Thursday, November 30, 2006

A sign of things to come?

So, the real Thursday-night schedule kicks off this week, with Baltimore and Cincinati playing on the NFL Network. Am I going to watch? Probably not.

Here's the problem. I think that like MLB in the middle of the Greed Era, from which it has not quite yet emerged, the NFL is taking its fans for granted. Virtually every aspect of its television schedule now is designed around everything but the fans:

  • Thursday-night games. Great idea, right? Well, maybe if you have the NFL Network. Most people don't (including those whose systems don't even carry it). And if you don't have anything else to watch, like maybe basketball (yep, even women's basketball: I'm watching #9 Purdue at #7 Connecticut right now), a little college football (the MAC championship, and how upset are they that they have to share the airwaves with the NFL?), or maybe your regular Thursday schedule.
  • Flex scheduling. Sounds good, unless you're traveling to one of the games and have to change your plans.

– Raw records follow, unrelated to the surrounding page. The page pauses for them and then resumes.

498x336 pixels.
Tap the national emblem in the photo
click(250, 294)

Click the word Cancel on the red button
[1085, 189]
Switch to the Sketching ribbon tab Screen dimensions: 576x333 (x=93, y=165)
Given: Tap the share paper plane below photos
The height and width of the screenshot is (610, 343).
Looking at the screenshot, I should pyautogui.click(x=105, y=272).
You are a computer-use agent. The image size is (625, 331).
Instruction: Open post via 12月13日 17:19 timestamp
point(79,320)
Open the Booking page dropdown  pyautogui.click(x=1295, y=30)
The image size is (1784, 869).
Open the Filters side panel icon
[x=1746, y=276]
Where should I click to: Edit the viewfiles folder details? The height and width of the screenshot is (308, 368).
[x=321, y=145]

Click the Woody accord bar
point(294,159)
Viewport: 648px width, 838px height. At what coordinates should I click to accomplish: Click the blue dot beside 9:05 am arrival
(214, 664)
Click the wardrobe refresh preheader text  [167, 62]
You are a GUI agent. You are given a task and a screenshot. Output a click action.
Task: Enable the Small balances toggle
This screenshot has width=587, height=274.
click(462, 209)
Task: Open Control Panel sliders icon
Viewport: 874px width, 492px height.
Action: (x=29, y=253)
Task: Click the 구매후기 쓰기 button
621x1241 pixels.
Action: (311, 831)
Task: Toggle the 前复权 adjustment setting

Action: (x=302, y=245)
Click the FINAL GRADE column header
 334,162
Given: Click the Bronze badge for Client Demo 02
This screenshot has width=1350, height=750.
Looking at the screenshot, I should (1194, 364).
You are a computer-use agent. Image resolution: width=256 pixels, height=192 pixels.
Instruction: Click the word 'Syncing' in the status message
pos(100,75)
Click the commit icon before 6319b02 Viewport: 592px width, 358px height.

Besides, we've already seen that moving a game weeks in advance doesn't guarantee it'll be a good matchup, which was supposedly the whole point of doing this.
  • The decades-old, hopelessly-outdated blackout rule. By now, if you can afford to go to the game, you're there. Nobody I know asks whether or not it'll be on TV before they decide to buy tickets. The blackout rule dates to an era when people really did stay home instead of going to the game; now, most people who watch on TV can't afford to see a game, and on top of that, many NFL teams now play in taxpayer-funded stadiums. Tell you what: you can black out the game as long as you play in your own stadium.
  • Length of games. Sorry, the biggest problem is still advertising: the NFL, like every other sport, pushes as many commercials as it can into each game, then doesn't understand why games continue to run over (maybe schedule the second games at 4:30 instead of 4:15 or 4:05? Just a thought) and interfere with other games and recording plans. What's worse is when you're hoping to record the second half of a doubleheader, but the first half is the local game, so they won't cut away from it, and you can't watch it on Sunday Ticket, because it's going to be on the local station, so it's blacked out.
  • Sunday Ticket itself. Most people can't get it, even though there's a huge market for it, because the NFL can't take its snout out of DirecTV's trough. Beware: if you artificially lower supply, but keep it too low for too long, demand will fall as well, and in this day and age, it's really difficult to get people to start watching. There are too many other options for people who could get DirecTV.
  • Non-network games. First it was Sunday night, then Monday plus the Thursday/Saturday package. I've heard fears from some people that the NFL is going toward an exclusively pay-per-view package. I don't think they'd really do that any time soon, but they're certainly moving in that direction.
  • Coverage itself. ESPN and NBC are the biggest offenders, because they think they're showing TV rather than sports (because they are national games), so we have to suffer through every possible NBC or ABC (love that ABC/ESPN tie-in, don't you?) "celebrity" in the booth, but even CBS and Fox have stooped to showing the "human interest" stories, or talking about random things and then focusing on a particular player instead of the game, so you miss 4-6 snaps per game because of this. Hey, some of us are watching for the action on the field. Is it too much to ask for you to show the game itself?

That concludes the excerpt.